Shifted excitation Raman difference spectroscopy (SERDS) has been successfully demonstrated for separating Raman signals from background interferences. This powerful tool has been applied for in situ applications such as in vivo diagnostics and outdoor investigations. Here, diode lasers are well suited excitation light sources and their compact size and electro-optical efficiency allows integrating them into portable devices such as handheld sensor systems. In the last decade our institute has developed and applied diode lasers for Raman spectroscopy and SERDS at 785 nm. Here, wavelength stabilization is realized using internal frequency selective elements such as distributed feedback (DFB) or distributed Bragg reflector (DBR) gratings.

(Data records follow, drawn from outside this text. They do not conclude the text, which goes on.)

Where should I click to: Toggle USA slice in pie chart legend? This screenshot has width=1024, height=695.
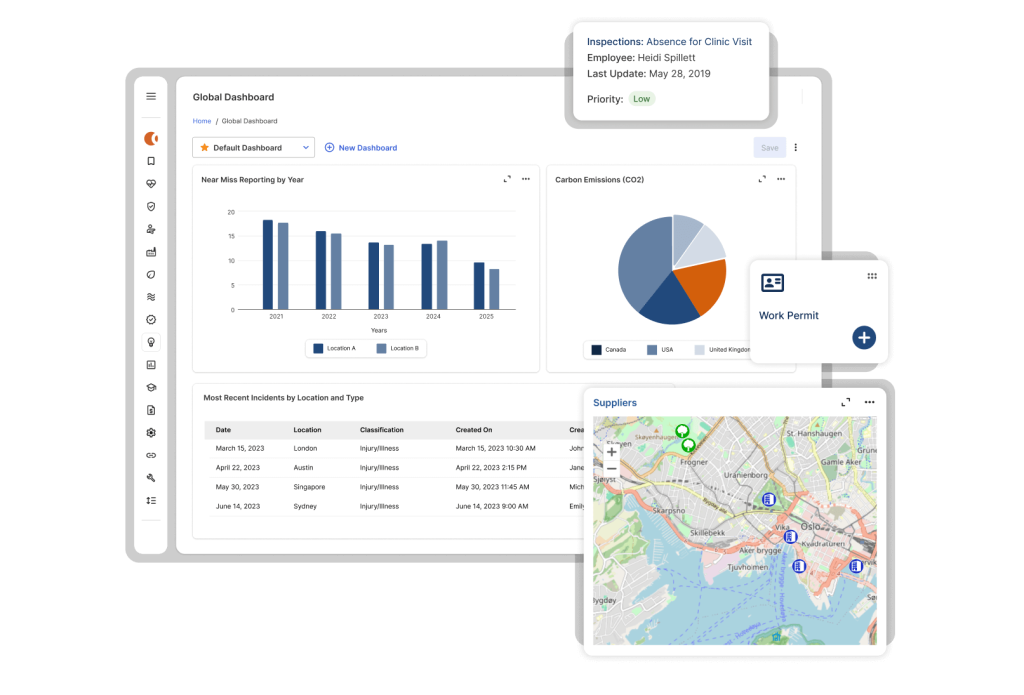659,350
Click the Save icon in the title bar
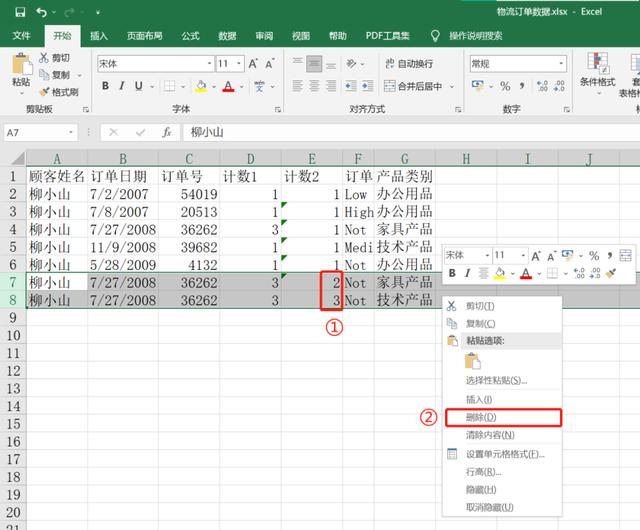This screenshot has width=640, height=530. (x=20, y=12)
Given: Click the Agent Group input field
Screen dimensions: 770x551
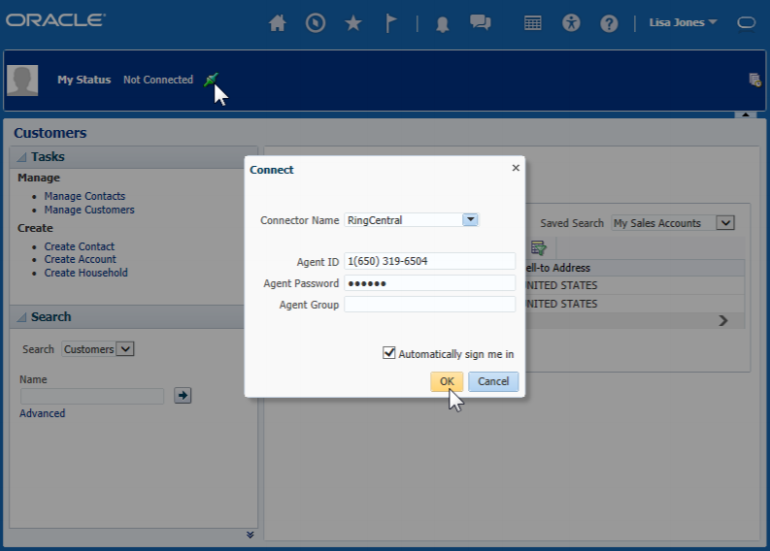Looking at the screenshot, I should (x=430, y=305).
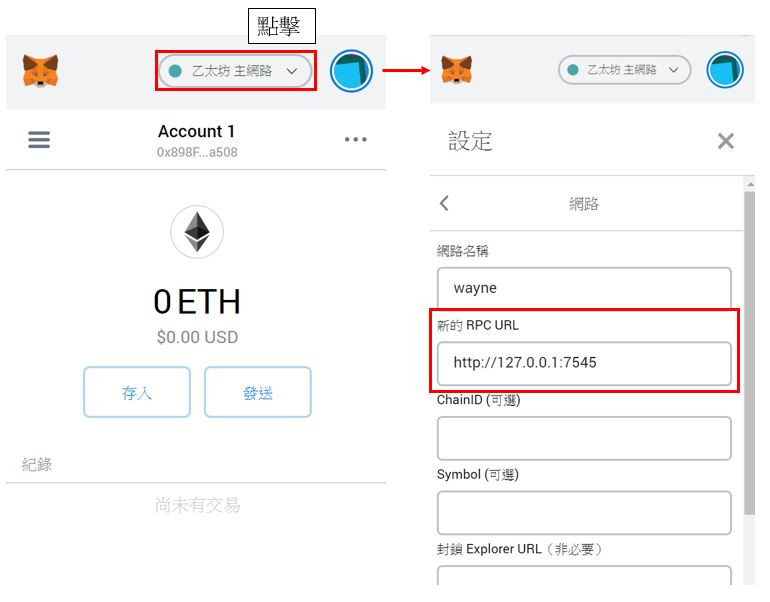The image size is (770, 602).
Task: Click the Account 1 name and address
Action: pos(197,140)
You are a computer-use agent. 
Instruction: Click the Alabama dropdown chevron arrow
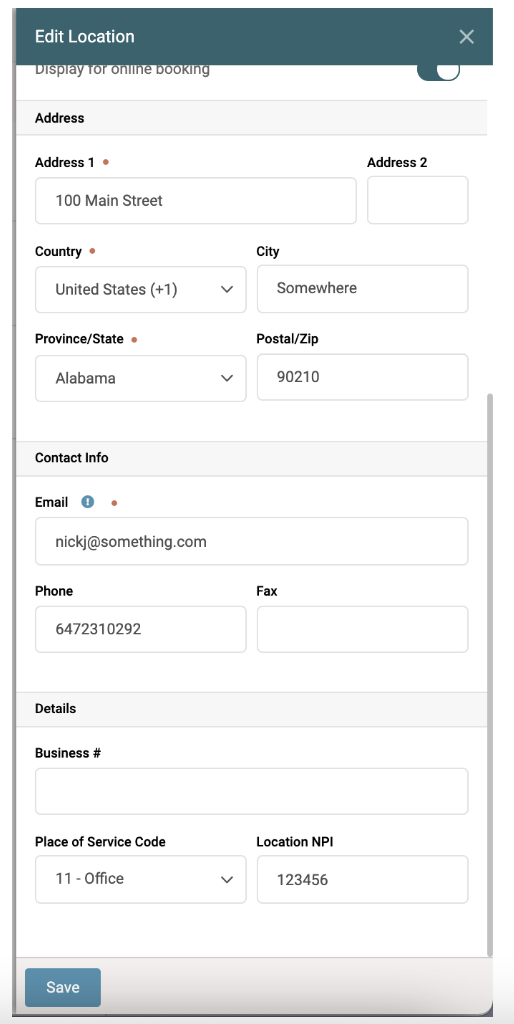[227, 378]
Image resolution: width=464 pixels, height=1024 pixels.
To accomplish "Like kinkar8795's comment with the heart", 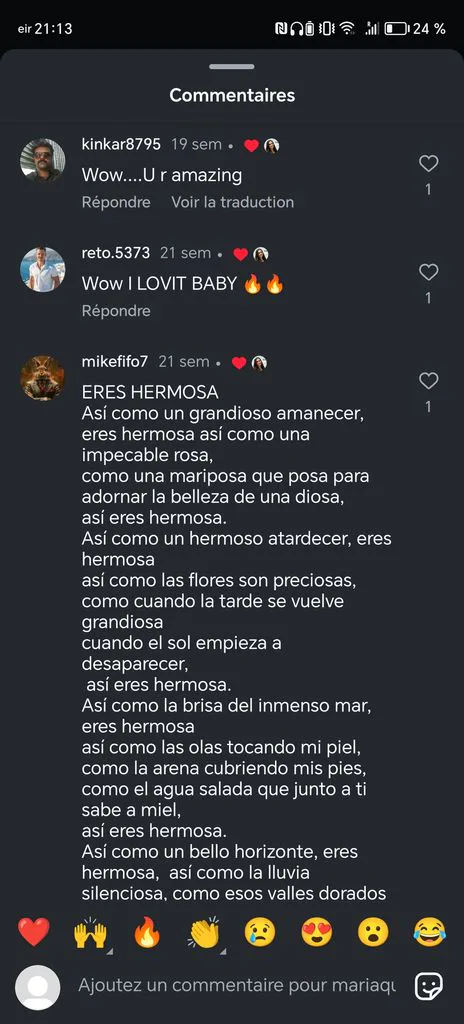I will [x=428, y=164].
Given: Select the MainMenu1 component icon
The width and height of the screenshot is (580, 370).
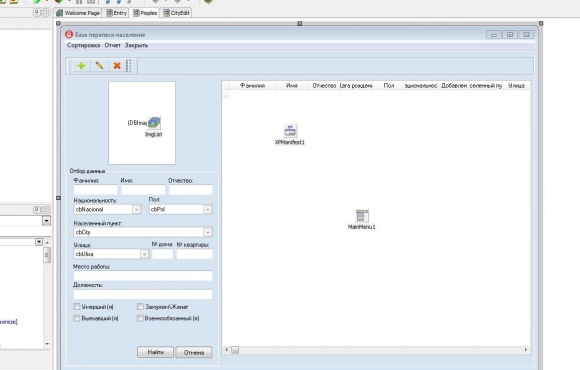Looking at the screenshot, I should 362,216.
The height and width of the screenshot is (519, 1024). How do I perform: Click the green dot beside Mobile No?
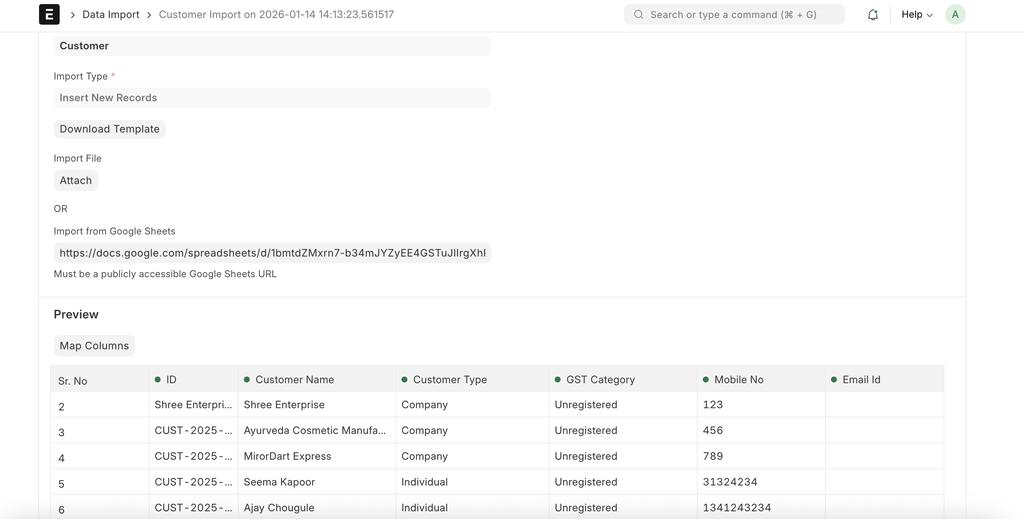[706, 380]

In this contribution, an overview of Raman spectroscopy and SERDS using our diode lasers and diode laser systems emitting at 785 nm will be given. DFB ridge waveguide (RW) lasers providing 0.2 W and wavelength tuning for SERDS via injection current will be discussed. DFB broad area devices with 1 W optical output power suitable for Raman spectroscopy are realized. Dual-wavelength Y-branch DBR-RW diode lasers are developed and show optical powers up to 0.2 W. The devices provide a flexible spectral distance between the two excitation lines via implemented heater elements. Recently, a micro-integrated diode laser based dual-wavelength MOPA at 785 nm with 0.5 W optical power suitable for SERDS has been developed. Laser characteristics and Raman experiments will be presented. The results demonstrate the suitability of these devices for SERDS improving Raman spectroscopy for various applications e.g. under in situ conditions.